Lasater was given to "drop-ins," as trooper bodyguard Barry Spivey put it, "just kind of off-the-cuff. Day and night, weekends, all day, he just came when he wanted to." Spivey, who served at the mansion from 1979 to 1984, remembered that throughout his tour, "Dan never was shown in through the front door." Another trooper recalled that, "there is [sic] not many people that just drive through the back gate and their driver pulls them up and they go in the back door. . . . He was a fixture." Among the many ironies of the troopers' waving him through the back gate was that Lasater's chauffeur was not simply a "driver" but a convicted murderer who carried a gun and was widely known to deal drugs on the side.
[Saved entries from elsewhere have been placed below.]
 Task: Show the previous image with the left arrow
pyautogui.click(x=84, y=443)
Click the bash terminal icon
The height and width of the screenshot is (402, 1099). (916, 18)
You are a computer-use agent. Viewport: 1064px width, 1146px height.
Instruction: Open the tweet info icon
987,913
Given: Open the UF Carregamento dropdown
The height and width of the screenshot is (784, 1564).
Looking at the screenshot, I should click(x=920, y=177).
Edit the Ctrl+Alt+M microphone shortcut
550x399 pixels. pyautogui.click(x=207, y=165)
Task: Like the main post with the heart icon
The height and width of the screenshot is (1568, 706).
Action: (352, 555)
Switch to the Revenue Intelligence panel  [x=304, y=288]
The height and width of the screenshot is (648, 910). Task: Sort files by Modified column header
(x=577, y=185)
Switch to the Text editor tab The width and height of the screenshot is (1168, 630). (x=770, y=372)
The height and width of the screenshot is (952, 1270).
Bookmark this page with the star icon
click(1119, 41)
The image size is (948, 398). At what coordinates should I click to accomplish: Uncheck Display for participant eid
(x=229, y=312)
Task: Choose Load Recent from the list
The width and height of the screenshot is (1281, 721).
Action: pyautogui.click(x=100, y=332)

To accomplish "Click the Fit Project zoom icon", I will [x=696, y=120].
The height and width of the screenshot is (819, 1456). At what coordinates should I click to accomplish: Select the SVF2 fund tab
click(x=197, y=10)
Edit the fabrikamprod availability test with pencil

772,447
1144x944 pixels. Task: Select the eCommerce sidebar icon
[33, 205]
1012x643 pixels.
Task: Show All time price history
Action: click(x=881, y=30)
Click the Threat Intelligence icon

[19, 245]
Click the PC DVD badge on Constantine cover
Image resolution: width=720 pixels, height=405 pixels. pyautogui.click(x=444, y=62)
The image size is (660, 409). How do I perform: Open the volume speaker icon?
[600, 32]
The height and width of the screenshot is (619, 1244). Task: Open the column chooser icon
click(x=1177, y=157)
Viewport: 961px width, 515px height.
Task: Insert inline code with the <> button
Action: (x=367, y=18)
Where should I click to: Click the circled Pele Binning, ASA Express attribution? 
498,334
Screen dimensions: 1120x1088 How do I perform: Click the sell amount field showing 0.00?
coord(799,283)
The governor and the bond dealer saw each other frequently, and with the same familiarity, at Lasater's brokerage, where Clinton would stop for unscheduled visits, telling his state trooper escort to take him to Lasater's office if they happened to be in the vicinity. "A lot of times he would just be in the area and he would say run by Dan's or run by Lassiter's [sic] for a minute," Spivey testified. "We very seldom were in the area when he had any time on his hands that he didn't run in." Clinton's state police drivers would circle the block or simply sit and let the limousine idle while the governor and Lasater "would be upstairs and behind closed doors or something," as one remembered.

When Bill Clinton told L.D. Brown that the Seal cocaine smuggling was "Lasater's deal," he was not talking about someone he met from time to time or knew only in a limited context, but rather about the most intimate of friends and associates.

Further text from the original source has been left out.